(Excerpts from a dataset):
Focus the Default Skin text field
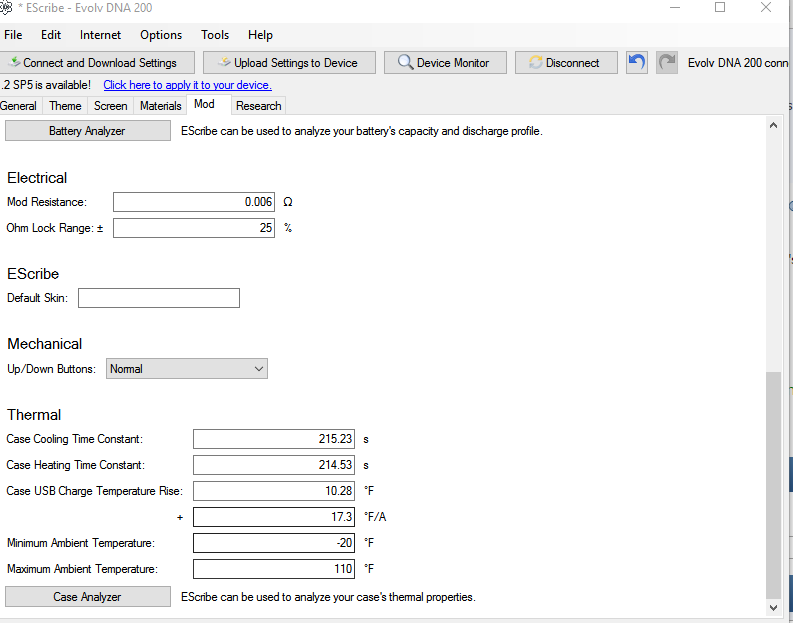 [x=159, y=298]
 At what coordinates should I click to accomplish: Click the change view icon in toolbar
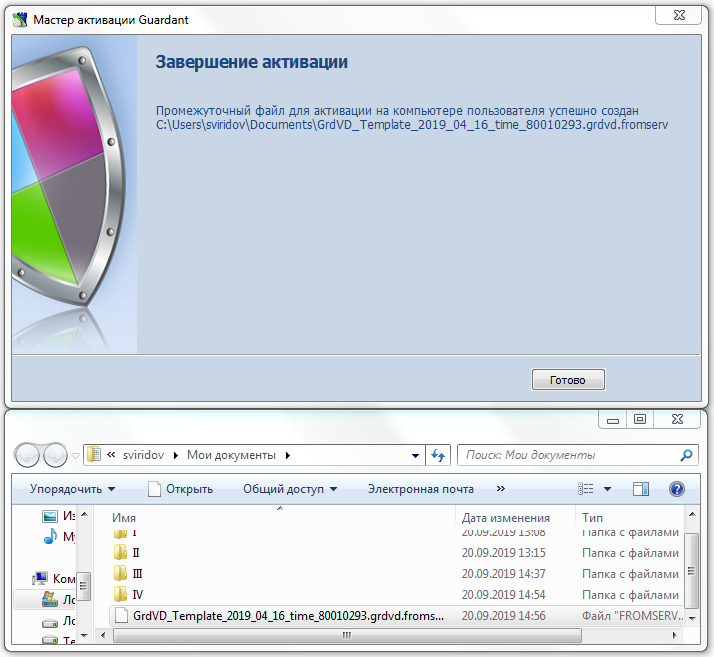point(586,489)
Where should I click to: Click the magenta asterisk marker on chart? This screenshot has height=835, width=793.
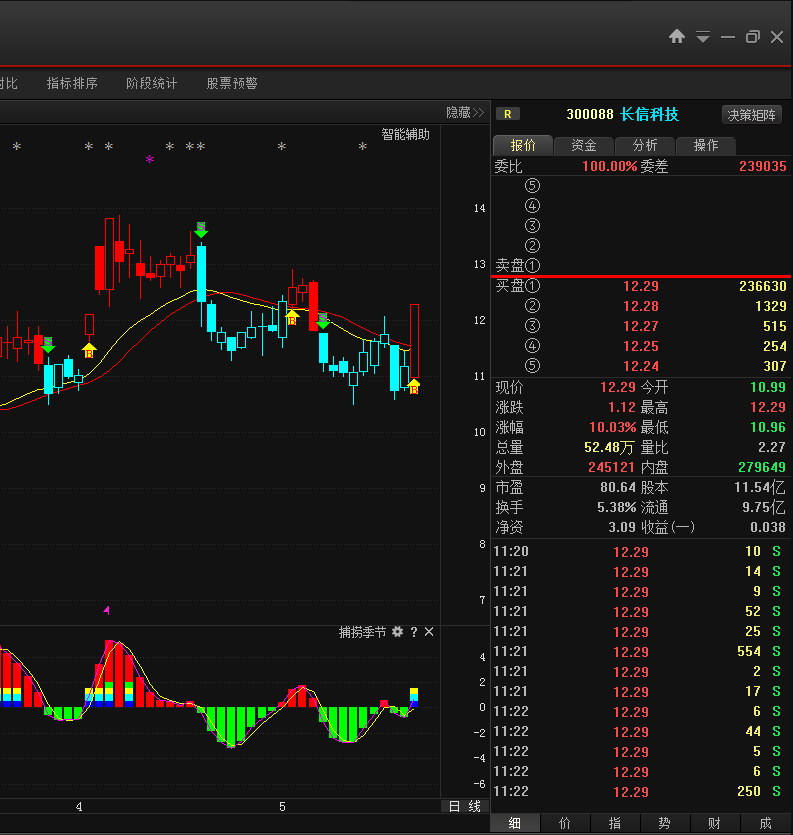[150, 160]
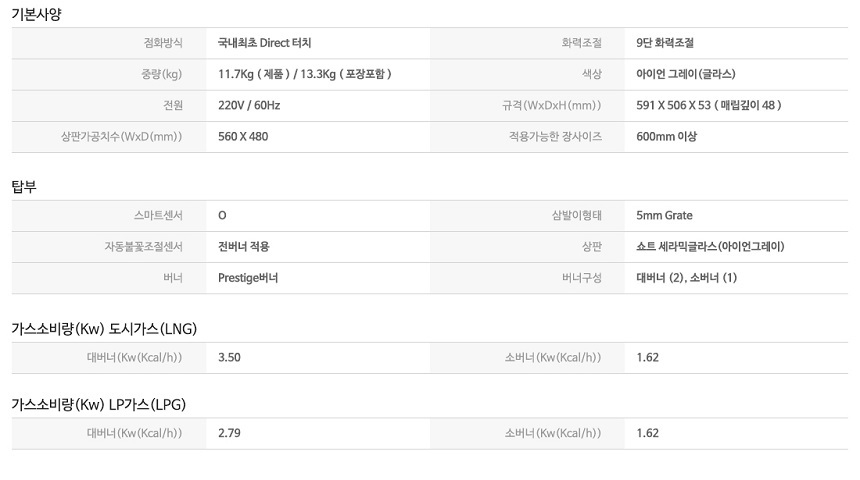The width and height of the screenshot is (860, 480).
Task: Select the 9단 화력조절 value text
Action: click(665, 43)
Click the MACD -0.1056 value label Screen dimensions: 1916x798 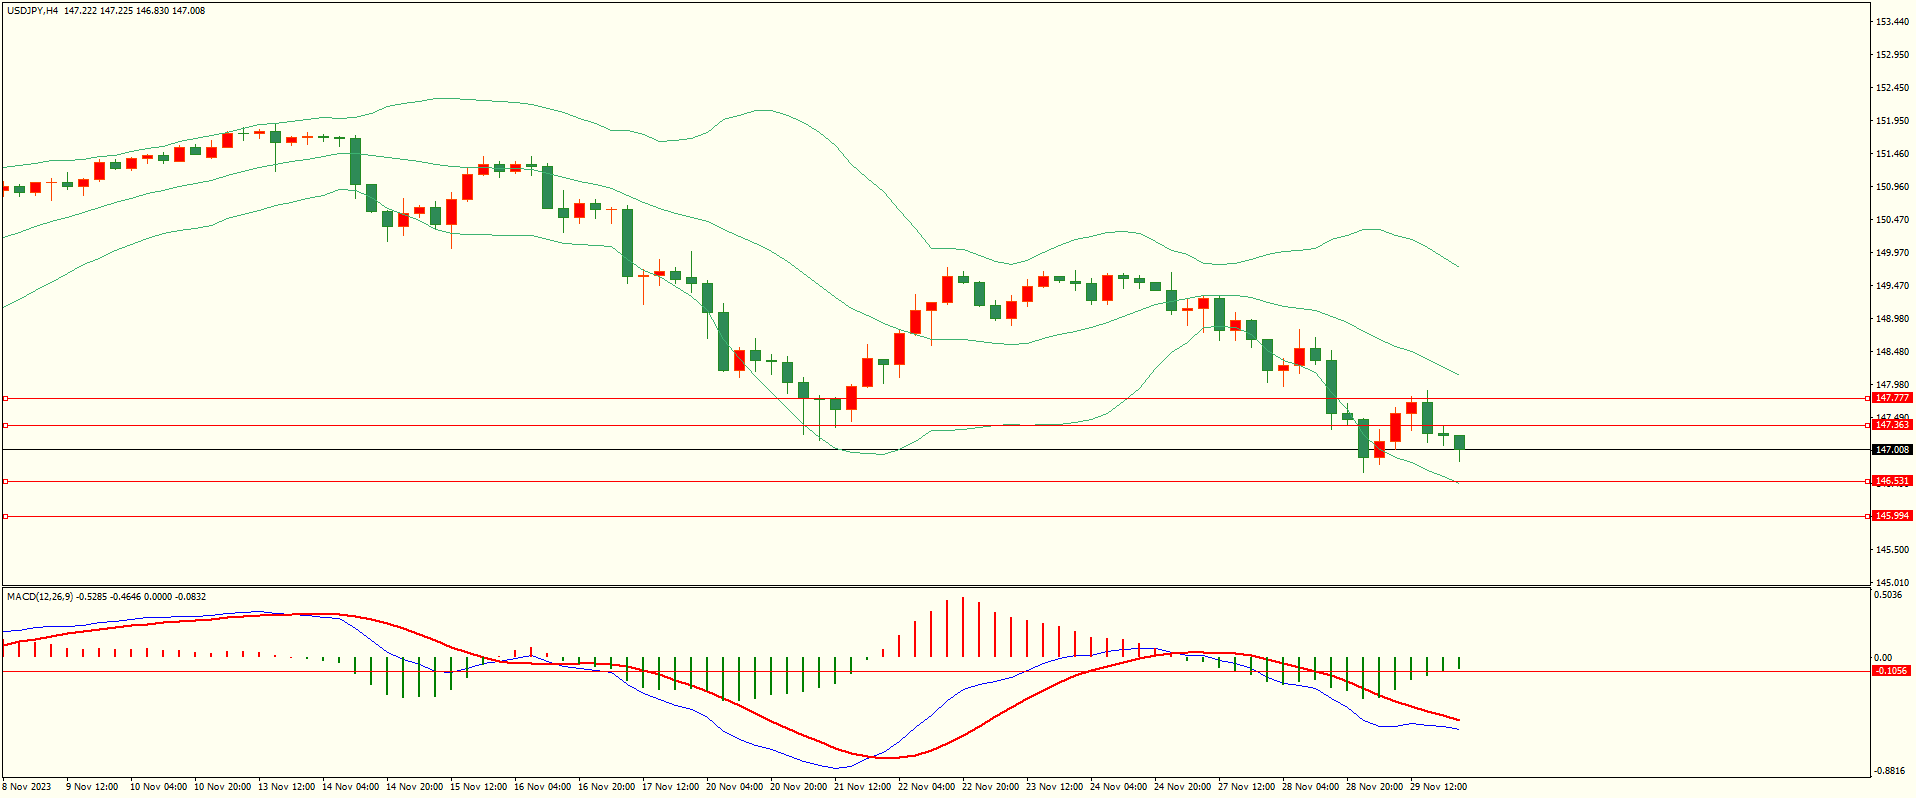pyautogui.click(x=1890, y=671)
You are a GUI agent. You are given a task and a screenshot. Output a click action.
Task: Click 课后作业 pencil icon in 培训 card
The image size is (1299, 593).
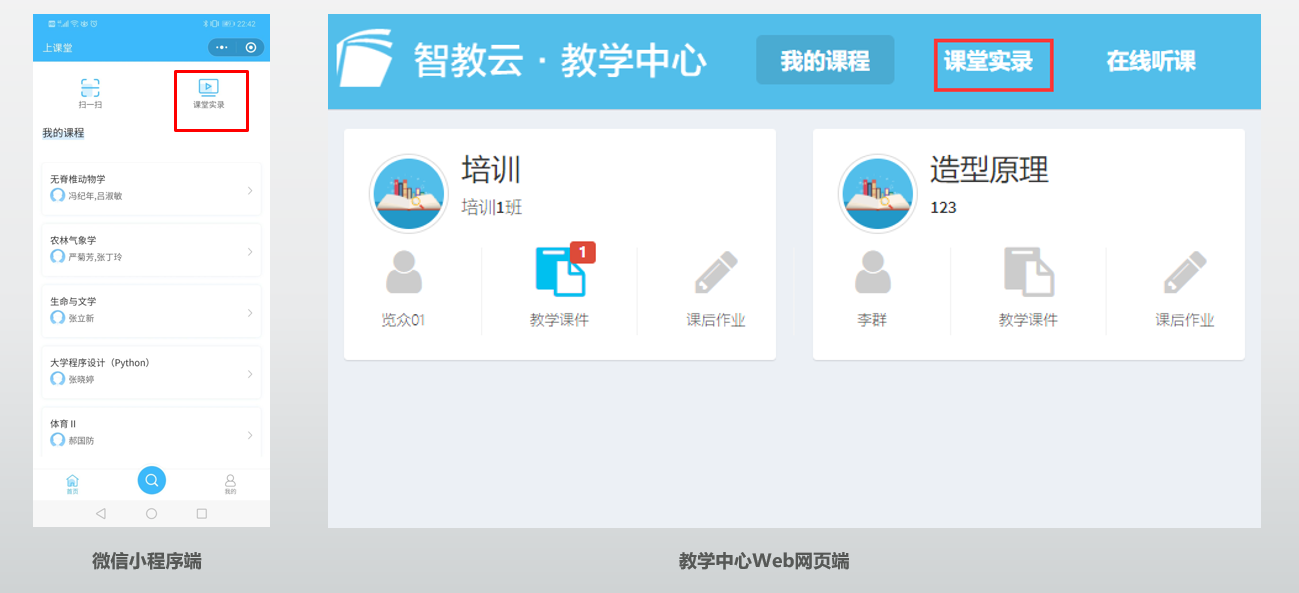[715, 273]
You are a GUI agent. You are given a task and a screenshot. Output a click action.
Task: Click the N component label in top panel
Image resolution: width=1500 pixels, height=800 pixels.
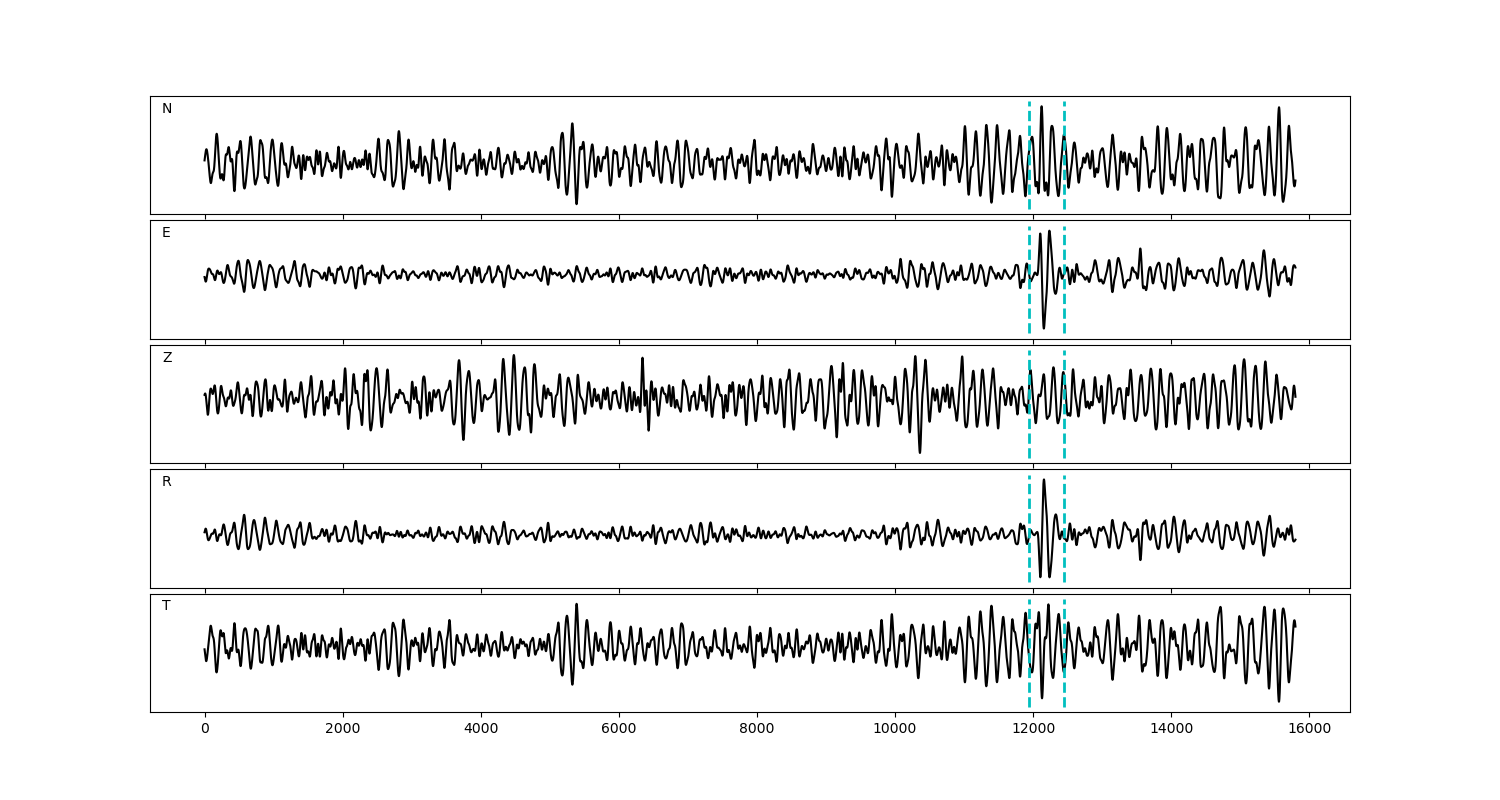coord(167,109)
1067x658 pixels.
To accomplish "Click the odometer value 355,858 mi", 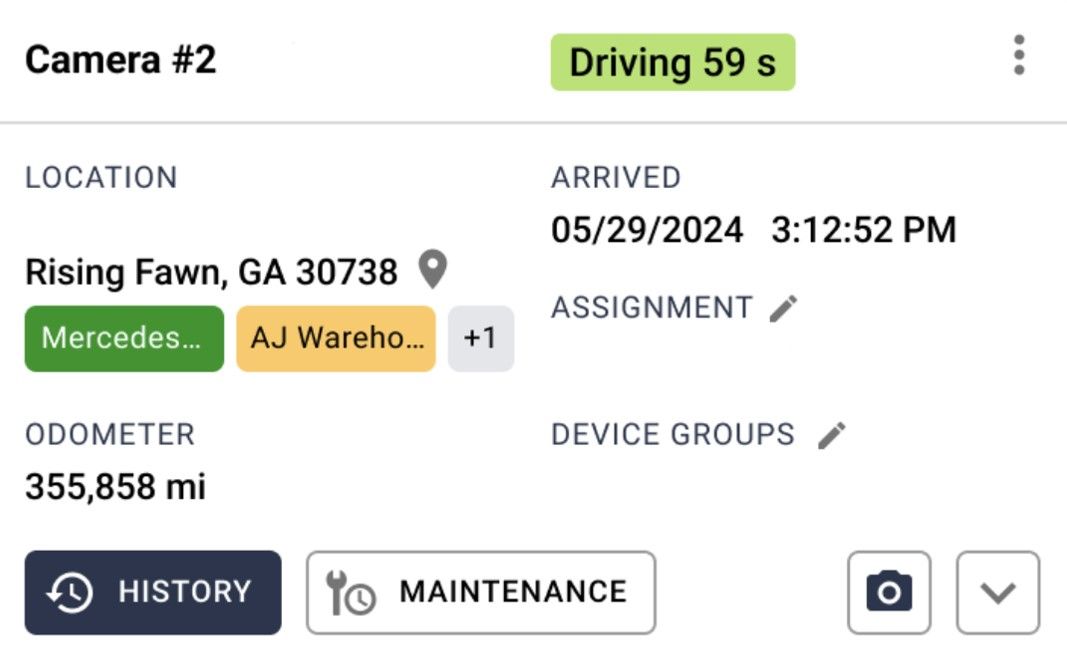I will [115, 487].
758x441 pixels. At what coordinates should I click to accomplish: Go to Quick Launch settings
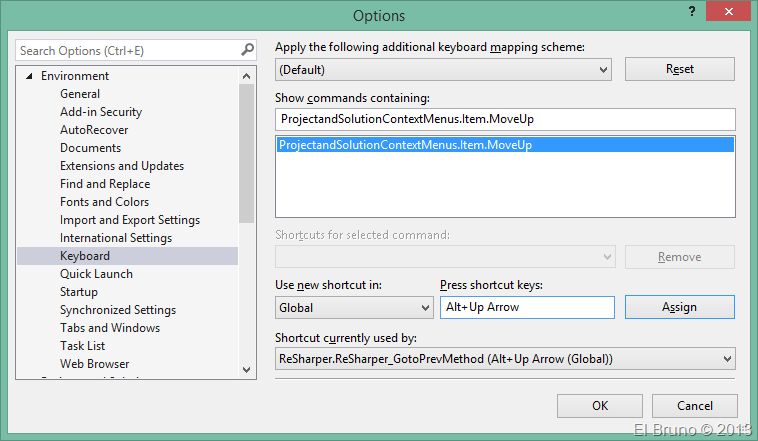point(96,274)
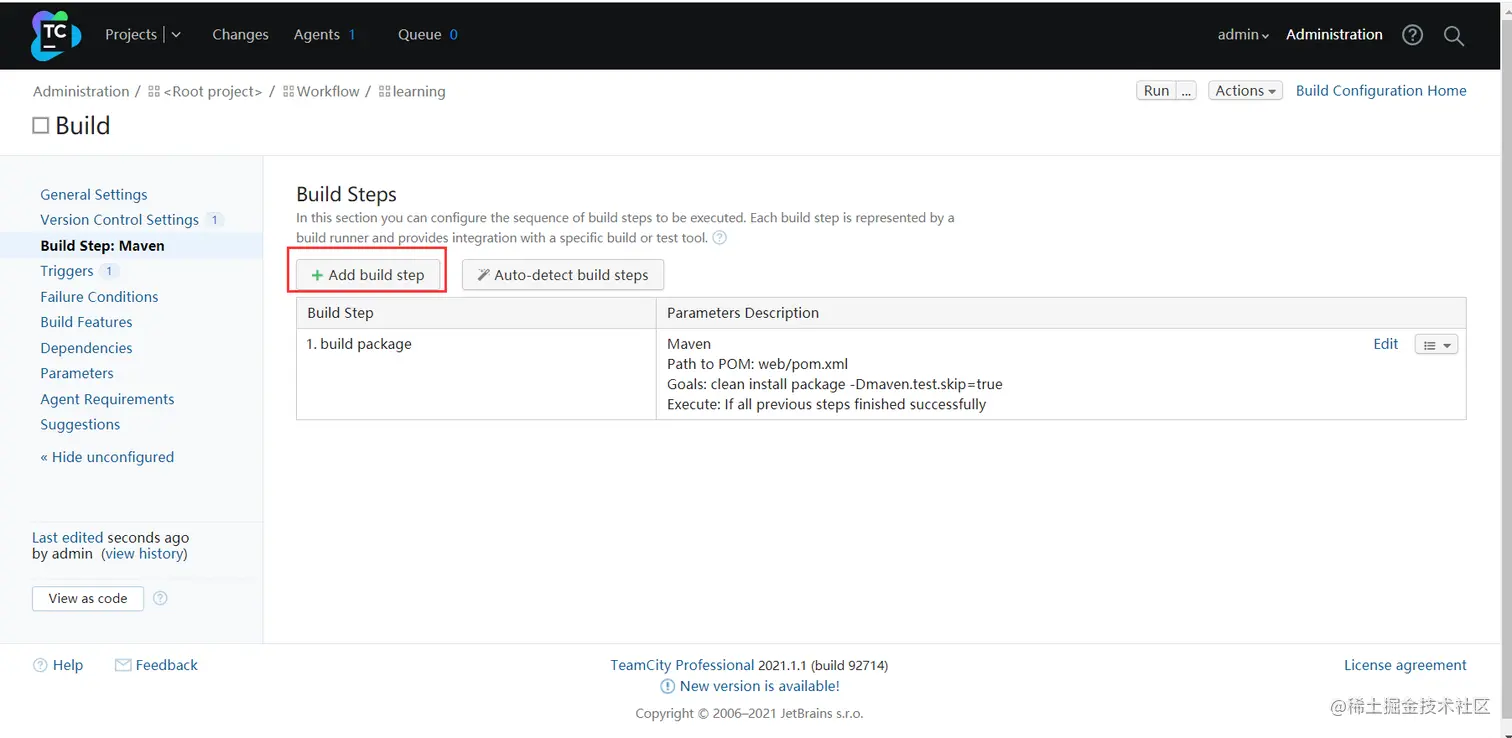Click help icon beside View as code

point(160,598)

(Your goal):
The required answer is the lines from the one that contains "758x441 pixels. At" through the last line of the records, restated word for word, with every picture dropped.

(Exercise result):
758x441 pixels. At what coordinates should I click to accomplish: Go to Quick Launch settings
point(96,274)
Click help icon beside View as code

point(160,598)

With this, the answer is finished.